イツキが何かにおから、という名をつけるのは、これが初めてのことではない。イツキが昔、評判のよくない孤児院に暮らしていた時も、おからという子を飼っていた。
その時のおからは、院に巣くったねずみの子だった。突然変異なのだろう、白く美しい姿をしていた。イツキがもらった残飯の残飯をえさとして、イツキによくなついていた。いつの間にかいなくなったが、猫にでも食われてしまったろうか。
そこまで考えて、(げんが悪いかな)とイツキは思い直したが、他に名を思いつけなかった。
「よろしく、おから」
あらためて名を呼んでみると、少女は静かに小首をかしげて、嬉しそうにはにかんだ。
おからとの蜜月が始まった。少女は可愛く、あどけなく、一言も言葉を発さぬままに、目に見えて美しく育っていった。十日目の朝を迎えた時、少女は十歳くらいの姿に成長していた。
(この子は、一体何なんだろう?)
考えかけた青年は、ふたたび思考をあきらめた。考えてみても、分からない。それよりおからと別れなければならないことが、イツキにとってはもっとずっと深刻だった。
手をつないで研究所へと向かう途中、おからは何も知らぬげに、甘く柔らかく笑っていた。
研究所についておからを見せると、壮年の男は嬉しそうに手を広げた。
「おお、ずいぶん育ったな! ありがとう君、これなら十分使えるよ。後でちゃんとお礼はする、助かったよ、ありがとう」
男はおからの手を引いて、部屋の奥へと連れてゆく。ふいにイツキが声を上げ、男とおからを引きとめた。
「あのっ! ……この子を、これからどうするんです?」
男はなんでもない事のように、歌う口ぶりで言葉を返した。
「ああ。さばくんだ」
「……『さばく』?」
「ああ。さばいて、刻んで、蒸留水で煮るんだよ。そうしたらその上ずみが、薬のもとになるんだよ」
言葉を失った掃除夫に、壮年の男のとりまきたちが、呆れたように口を開く。
「信じられんな。お前まさか、ここにつとめてて『淡雪草』を知らんのか?」
「あのね、万病に効く薬になる、人型の植物があるでしょう? あれが淡雪草なのよ、淡雪草が、この子なの、分かる?」
知っている。淡雪草の事ならば、どこかで聞いた覚えはある。けれど、『知っている』事と、『分かる』事とは別なのだ。
「……分かりません。この子は、生きてるんですよ? こんなに元気に、生きて、笑ってるんですよ? それを今から殺すんですか!?」
「馬鹿だな、お前、この子はただの植物だ!」
「植物だって何だって、この子はちゃんと生きてます!!」
十八の掃除夫の激情に、研究者たちが息をのむ。イツキはおからの手をとって、自分の胸に抱きよせた。

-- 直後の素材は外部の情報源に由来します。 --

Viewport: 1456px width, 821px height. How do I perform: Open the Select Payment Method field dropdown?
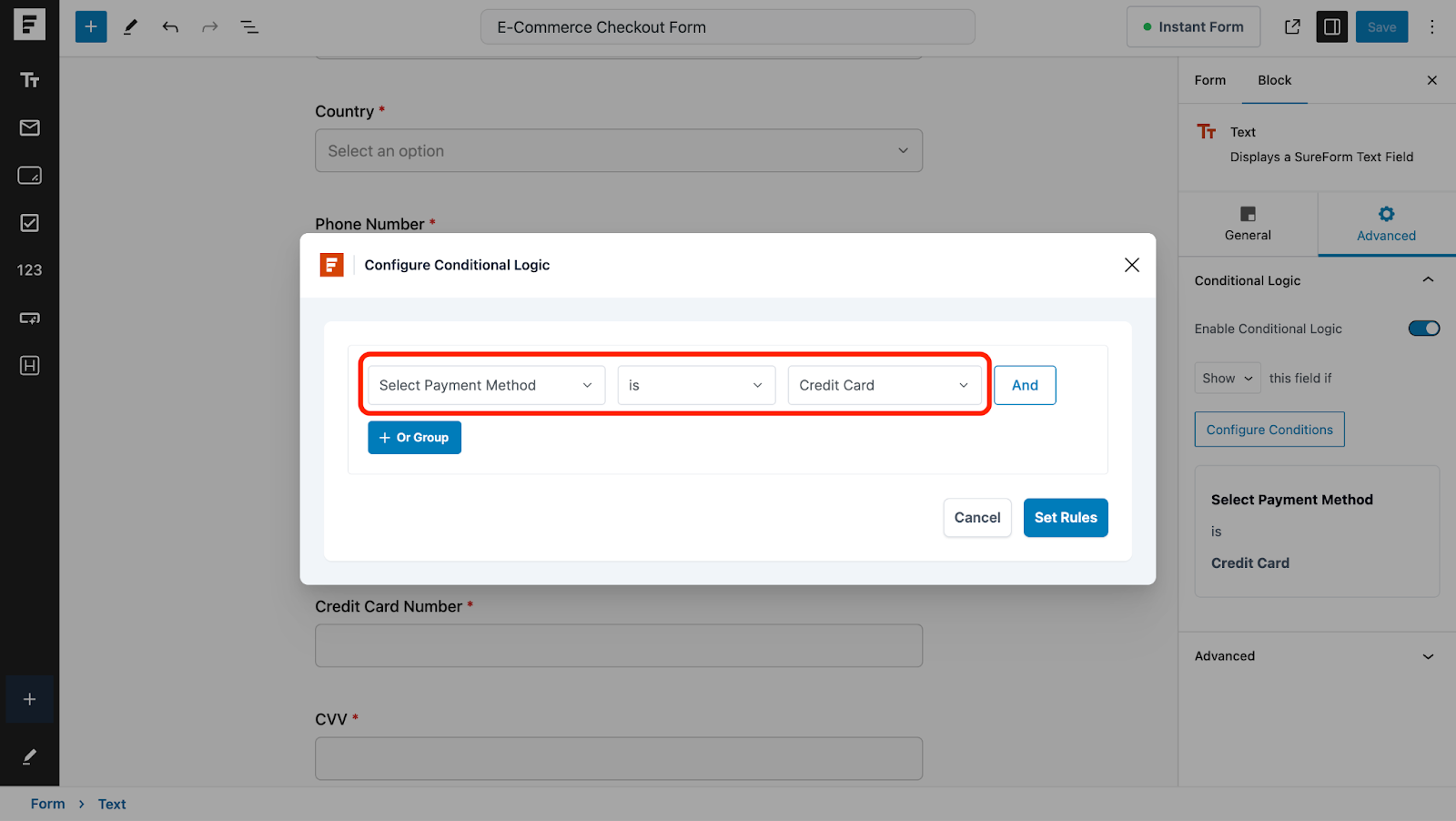tap(486, 385)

ぼくは馬鹿だ。この人たちからしてみれば、ほとんど虫けらみたいなものだ。けれど、馬鹿だから分かる事もある。
「……研究のためなら、何をしてもいいんですか? 人の命を救うためなら、その万倍の殺しをしてもいいんですか!?」
壮年の男が、深く長く息をついた。あわれむような、さげすむような目をしながら、疲れた口調で吐き捨てた。

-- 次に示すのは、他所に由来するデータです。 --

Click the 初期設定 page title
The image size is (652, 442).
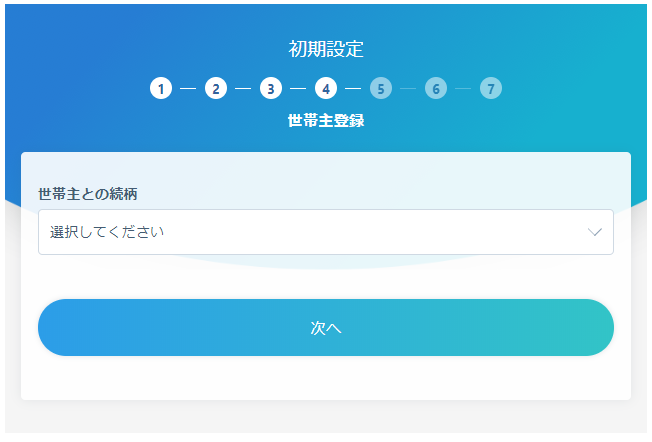click(x=326, y=48)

「もういい。その子を連れて、ここから出て行け。もう二度とここへは戻ってくるな」
イツキは黙って頭を下げて、おからの手を引いて背を向けた。壮年の男の吐き出すようなつぶやきが、耳の奥底へ焼きついた。
「なあに、代わりはいくらでもいるさ」
青年は、穏やかに沈んだ気持ちを引きずって、おからの手を引いて家路をたどる。
分かっているのだ。さっきの自分の行動は、何の解決にもならないと。
(きっと今も、今この時も、おからのような小さい子が、刻まれて薬にされている)
でも、今は、手の中のぬくもりが愛しくて。それが全てで、それでいい。
「ゆっくり、ゆっくり、変えていこう。君と二人で、ここから声を上げていこう。『間違ってる』って。『おかしい』って。変えていけるよ、ね? おから」
甘えた希望を口にして、イツキがおからの頭を撫でる。